Die Mordserie der Zwickauer Neonazi-Zelle hat das Thema Rechtsextremismus auf die Titelseiten katapultiert und viele Menschen aufgerüttelt. Andererseits birgt das Spektakuläre an diesem Fall zugleich die Gefahr, dass Rechtsextremismus in der breiten öffentlichen Wahrnehmung auf den gewalttätigen rechten Rand verengt bleibt. Dabei warnen Experten seit Jahren genau davor und betonen, dass es Rechtsextremismus auch in der Mitte der Gesellschaft gibt, erst recht wenn man zwischen Handlungs- und Einstellungsebene differenziert.
Seit 2002 erfassen Erhebungen der Friedrich-Ebert-Stiftung das rechtsextreme Einstellungspotential in Deutschland.
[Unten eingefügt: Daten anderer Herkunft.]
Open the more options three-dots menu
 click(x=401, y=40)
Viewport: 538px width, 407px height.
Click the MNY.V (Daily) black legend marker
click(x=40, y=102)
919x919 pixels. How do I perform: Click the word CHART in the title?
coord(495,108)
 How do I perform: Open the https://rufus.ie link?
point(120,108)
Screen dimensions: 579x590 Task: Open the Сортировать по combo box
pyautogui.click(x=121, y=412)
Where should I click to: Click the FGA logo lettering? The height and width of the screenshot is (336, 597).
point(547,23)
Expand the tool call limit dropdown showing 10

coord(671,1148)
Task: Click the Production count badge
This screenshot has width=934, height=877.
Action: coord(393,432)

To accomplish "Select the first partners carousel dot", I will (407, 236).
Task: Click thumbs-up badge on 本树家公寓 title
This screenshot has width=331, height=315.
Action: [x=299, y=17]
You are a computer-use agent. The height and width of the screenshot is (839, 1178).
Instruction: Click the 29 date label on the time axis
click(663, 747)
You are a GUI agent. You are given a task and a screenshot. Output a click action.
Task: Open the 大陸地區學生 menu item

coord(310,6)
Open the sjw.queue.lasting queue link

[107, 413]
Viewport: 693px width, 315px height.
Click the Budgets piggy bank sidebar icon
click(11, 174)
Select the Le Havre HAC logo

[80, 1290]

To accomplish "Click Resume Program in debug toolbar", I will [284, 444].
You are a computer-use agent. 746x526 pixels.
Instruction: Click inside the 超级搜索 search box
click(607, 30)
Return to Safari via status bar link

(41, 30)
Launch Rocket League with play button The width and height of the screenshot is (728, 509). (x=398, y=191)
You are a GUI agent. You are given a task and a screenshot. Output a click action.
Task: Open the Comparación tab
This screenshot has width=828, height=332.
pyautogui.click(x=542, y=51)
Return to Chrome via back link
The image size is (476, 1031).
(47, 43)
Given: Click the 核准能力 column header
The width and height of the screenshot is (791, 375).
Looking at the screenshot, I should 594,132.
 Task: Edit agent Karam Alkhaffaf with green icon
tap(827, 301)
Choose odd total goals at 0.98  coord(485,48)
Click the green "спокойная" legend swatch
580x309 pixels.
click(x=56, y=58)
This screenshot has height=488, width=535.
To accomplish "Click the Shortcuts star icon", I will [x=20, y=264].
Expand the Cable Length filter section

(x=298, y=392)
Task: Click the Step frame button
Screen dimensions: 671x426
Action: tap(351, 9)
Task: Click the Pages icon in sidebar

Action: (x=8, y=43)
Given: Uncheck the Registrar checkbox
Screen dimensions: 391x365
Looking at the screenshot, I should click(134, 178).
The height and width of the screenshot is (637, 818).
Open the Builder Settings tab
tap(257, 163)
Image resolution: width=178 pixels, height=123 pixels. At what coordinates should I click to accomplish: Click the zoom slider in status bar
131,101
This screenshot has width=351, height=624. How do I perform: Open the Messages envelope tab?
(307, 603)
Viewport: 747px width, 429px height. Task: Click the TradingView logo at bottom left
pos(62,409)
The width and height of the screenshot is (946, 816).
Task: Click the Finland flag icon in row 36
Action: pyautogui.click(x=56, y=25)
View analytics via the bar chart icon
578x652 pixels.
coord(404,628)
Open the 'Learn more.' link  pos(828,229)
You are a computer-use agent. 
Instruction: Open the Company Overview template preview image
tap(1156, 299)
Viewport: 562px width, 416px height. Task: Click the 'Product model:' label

Die seit 2006 im Zweijahresrhythmus von der FES herausgegebenen repräsentativen „Mitte-Studien“ belegen zum Beispiel, dass rechtsextreme Einstellungsmuster unter Anhängern aller demokratischen Parteien anzutreffen sind. 8,2 Prozent der Bevölkerung hatten 2010 ein geschlossenes rechtsextremes Weltbild.
Für ihr 2011 erschienenes Buch „Heile Welten – Rechter Alltag in Deutschland“ haben sich die Journalisten Astrid Geisler und Christoph Schultheis in eine gesamtdeutsche Realität aufgemacht, in der „rechts sein“ längst zum Mainstream geworden ist: Ob unter Jugendlichen in der ostdeutschen Provinz, Islamhassern in Köln oder antisemitischen Esoterikern. Herausgekommen sind Reportagen aus der „irren, kleinen Parallelwelt nebenan“: beklemmend und mitunter bizarr.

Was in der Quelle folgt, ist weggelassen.